--- CONSIGNE ---
Recopiez intégralement la partie qui s'ouvre sur la ligne contenant « Where should I click to: Go » et se ferme sur celle contenant « click(x=92, y=22) », ces deux lignes comprises. Multipliez par 2,15 uniquement les coordonnées de clic données en réponse, en arrondissant à l'entier le plus proche et les demis vers le haut.

--- LIGNES FOURNIES ---

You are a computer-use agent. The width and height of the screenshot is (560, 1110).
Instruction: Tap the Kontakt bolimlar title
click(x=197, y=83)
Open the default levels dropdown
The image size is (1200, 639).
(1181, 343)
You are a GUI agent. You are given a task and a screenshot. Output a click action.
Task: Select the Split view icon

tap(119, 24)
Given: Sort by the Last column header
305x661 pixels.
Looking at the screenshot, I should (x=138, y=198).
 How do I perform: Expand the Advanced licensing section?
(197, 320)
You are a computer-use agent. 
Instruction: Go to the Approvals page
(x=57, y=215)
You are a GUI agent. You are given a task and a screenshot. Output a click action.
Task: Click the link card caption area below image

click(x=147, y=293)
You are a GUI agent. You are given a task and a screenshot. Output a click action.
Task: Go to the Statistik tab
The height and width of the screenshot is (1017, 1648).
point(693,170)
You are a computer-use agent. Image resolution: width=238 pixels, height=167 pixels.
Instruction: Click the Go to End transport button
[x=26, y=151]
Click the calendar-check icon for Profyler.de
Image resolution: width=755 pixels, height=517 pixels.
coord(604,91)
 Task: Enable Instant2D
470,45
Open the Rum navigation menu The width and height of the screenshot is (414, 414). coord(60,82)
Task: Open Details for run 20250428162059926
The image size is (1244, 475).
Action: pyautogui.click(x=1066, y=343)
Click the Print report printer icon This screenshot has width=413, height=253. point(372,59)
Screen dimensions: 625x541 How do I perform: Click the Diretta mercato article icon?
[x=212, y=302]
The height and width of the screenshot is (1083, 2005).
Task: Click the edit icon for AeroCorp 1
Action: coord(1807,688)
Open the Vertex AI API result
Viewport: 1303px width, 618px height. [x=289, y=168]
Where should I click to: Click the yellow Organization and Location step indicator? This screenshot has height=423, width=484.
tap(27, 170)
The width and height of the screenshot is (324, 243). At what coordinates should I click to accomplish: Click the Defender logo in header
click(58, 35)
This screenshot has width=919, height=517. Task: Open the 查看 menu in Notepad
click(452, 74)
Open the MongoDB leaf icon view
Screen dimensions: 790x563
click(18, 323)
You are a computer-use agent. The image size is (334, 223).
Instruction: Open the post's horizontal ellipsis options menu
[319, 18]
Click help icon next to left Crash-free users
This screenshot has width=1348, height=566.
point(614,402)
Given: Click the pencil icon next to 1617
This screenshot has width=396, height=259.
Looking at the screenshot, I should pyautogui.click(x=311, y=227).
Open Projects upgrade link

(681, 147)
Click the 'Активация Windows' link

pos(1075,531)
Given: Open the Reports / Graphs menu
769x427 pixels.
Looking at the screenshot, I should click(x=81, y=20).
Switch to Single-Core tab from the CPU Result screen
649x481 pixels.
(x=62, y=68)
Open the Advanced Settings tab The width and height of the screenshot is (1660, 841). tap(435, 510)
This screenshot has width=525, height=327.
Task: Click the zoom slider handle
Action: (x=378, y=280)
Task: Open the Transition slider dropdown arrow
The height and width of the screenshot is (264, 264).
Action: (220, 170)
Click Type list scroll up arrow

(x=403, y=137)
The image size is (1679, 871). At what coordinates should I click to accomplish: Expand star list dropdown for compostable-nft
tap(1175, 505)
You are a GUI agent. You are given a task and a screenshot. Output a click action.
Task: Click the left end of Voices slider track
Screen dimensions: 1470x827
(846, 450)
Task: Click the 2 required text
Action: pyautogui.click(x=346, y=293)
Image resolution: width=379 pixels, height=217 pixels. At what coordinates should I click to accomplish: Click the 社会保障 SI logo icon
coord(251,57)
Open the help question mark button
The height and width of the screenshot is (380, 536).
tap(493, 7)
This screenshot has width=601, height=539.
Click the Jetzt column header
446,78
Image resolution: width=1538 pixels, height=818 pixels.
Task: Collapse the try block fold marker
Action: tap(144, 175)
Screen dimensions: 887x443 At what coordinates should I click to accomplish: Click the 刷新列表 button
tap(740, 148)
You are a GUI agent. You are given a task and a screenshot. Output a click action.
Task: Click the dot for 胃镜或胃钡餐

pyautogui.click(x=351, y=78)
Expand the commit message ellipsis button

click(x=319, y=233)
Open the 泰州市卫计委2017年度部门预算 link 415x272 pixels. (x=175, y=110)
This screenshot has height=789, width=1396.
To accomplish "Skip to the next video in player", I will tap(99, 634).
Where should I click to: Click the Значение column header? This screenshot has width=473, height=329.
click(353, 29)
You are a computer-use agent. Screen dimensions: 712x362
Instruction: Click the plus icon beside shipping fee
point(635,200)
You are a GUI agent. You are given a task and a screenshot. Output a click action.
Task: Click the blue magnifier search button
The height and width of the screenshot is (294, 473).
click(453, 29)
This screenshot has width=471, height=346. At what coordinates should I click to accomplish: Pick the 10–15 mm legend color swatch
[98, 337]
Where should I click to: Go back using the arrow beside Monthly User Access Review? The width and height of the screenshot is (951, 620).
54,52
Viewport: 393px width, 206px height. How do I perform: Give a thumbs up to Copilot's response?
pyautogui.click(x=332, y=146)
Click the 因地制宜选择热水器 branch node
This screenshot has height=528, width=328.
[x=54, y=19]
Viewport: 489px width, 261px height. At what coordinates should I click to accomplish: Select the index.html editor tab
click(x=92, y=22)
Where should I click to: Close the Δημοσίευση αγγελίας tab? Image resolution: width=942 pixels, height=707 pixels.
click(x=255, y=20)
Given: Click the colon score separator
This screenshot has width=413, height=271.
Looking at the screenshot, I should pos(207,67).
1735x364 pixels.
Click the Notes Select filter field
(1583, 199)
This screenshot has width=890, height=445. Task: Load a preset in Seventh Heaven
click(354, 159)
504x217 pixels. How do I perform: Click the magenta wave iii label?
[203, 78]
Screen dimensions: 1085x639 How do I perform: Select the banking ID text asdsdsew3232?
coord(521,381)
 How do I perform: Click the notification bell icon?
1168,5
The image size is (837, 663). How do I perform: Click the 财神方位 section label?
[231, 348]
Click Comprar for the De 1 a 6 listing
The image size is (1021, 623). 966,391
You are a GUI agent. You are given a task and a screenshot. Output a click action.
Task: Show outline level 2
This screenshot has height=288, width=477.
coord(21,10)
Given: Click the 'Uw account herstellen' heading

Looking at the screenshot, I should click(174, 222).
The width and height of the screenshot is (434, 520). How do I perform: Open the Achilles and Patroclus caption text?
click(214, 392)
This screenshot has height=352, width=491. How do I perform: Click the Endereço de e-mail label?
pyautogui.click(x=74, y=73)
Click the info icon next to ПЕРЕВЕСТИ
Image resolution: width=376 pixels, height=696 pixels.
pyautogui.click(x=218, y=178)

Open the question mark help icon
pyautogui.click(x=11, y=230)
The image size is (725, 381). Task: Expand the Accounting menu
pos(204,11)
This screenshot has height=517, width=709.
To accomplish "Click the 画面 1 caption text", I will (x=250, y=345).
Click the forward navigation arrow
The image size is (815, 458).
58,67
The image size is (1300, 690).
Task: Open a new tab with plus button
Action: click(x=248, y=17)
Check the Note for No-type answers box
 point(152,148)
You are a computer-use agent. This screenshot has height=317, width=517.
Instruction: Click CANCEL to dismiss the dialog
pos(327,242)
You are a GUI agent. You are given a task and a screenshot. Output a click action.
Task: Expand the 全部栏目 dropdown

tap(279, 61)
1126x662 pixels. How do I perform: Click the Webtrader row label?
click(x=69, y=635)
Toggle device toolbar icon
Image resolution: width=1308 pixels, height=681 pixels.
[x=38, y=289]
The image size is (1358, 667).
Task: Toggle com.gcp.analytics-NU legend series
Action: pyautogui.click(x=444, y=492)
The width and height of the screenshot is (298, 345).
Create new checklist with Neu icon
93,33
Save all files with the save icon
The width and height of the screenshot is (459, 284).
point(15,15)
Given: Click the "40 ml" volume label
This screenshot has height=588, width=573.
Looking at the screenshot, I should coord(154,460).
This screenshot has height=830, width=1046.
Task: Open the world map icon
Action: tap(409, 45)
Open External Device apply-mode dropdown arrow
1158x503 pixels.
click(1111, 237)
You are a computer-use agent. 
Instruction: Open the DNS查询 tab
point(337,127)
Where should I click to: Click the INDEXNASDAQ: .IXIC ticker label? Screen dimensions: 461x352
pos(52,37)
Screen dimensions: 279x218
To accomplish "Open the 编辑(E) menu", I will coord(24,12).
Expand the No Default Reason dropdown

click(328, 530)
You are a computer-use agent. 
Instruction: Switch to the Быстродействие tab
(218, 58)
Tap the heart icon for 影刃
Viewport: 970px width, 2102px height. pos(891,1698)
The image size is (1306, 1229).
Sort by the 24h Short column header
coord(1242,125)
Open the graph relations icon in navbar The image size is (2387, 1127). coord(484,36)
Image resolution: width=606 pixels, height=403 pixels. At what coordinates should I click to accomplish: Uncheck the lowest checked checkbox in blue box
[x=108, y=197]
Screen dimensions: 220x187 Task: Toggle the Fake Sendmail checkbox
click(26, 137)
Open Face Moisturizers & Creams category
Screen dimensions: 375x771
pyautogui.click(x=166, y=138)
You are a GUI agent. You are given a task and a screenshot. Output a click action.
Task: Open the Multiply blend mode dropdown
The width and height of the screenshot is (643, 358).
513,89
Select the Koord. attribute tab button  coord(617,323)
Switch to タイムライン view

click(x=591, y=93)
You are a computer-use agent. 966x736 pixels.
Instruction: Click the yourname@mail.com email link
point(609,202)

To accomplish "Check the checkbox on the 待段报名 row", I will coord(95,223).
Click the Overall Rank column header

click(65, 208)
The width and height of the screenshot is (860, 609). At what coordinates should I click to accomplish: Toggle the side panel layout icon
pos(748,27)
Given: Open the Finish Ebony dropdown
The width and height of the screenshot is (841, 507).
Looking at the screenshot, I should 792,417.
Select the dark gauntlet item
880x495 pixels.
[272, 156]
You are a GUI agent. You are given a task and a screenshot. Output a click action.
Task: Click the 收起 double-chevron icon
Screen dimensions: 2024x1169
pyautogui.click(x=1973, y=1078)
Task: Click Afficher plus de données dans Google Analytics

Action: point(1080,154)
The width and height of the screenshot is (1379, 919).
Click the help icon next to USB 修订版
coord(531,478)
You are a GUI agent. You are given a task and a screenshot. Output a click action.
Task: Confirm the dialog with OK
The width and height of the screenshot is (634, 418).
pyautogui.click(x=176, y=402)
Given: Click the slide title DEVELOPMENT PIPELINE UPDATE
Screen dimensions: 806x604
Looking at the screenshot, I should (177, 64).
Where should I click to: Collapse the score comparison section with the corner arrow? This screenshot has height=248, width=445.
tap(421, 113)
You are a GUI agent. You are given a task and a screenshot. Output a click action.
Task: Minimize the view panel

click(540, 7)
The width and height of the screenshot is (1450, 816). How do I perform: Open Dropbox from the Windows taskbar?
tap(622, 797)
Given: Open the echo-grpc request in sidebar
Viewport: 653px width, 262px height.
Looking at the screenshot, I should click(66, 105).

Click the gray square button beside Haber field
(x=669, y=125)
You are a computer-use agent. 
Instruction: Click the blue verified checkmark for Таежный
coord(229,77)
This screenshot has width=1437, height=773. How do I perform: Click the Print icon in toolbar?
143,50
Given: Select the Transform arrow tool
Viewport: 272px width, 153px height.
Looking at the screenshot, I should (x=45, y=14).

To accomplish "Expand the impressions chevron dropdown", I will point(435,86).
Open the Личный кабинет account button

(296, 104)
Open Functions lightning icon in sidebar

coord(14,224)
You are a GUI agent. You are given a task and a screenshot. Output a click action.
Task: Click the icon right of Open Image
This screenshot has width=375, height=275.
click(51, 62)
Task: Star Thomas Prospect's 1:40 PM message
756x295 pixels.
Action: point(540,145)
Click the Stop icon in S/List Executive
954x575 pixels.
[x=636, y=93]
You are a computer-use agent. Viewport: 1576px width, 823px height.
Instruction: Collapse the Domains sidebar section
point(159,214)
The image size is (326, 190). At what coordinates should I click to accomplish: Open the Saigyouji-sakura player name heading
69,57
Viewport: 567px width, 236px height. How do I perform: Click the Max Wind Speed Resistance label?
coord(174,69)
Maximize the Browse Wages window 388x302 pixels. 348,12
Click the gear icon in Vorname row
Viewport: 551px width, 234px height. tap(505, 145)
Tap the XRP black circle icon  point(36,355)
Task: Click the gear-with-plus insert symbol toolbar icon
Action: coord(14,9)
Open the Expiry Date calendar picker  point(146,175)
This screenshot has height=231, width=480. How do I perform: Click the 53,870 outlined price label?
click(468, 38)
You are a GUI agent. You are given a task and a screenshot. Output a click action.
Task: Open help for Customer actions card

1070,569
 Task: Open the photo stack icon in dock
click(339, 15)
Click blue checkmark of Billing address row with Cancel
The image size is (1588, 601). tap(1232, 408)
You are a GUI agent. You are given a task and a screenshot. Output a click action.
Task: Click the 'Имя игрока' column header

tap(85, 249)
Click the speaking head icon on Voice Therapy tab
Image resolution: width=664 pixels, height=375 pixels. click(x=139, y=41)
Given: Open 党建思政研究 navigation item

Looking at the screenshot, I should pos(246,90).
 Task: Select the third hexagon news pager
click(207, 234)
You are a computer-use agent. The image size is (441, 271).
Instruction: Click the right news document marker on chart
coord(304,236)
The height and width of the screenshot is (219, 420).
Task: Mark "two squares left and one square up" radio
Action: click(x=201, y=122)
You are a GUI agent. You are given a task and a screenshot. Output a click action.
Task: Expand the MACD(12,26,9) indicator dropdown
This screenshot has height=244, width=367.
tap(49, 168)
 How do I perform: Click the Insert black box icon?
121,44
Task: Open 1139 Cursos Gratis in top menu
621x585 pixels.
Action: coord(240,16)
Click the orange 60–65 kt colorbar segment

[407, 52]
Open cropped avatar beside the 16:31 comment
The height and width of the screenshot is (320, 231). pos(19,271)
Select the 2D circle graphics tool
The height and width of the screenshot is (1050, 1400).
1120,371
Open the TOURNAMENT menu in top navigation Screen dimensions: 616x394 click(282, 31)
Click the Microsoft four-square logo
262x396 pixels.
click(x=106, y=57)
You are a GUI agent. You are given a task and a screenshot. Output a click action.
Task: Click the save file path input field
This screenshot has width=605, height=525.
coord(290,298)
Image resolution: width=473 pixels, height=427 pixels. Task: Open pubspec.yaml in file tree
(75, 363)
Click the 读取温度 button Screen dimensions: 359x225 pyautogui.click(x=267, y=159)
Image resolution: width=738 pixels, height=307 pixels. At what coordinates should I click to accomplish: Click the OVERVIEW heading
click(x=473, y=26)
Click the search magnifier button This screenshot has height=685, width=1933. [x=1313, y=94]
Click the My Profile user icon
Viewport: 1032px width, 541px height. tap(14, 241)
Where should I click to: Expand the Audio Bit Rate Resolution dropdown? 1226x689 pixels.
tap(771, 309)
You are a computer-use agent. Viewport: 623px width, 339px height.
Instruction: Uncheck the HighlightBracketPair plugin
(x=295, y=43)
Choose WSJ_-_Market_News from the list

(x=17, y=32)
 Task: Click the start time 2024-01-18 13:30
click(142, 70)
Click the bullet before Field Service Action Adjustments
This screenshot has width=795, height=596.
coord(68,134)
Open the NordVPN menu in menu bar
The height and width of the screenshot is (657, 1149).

--- TÂCHE RÉALISÉE ---
Where should I click to: Go back using the arrow beside Monthly User Access Review? The width and height of the screenshot is (951, 620).
116,112
Viewport: 393px width, 206px height. How do I perform: Give a thumbs up to Copilot's response?
pyautogui.click(x=714, y=314)
Click the 因地制宜选择热水器 branch node
This screenshot has height=528, width=328.
[x=116, y=41]
Viewport: 489px width, 261px height. At what coordinates should I click to accomplish: Select the index.html editor tab
click(x=198, y=47)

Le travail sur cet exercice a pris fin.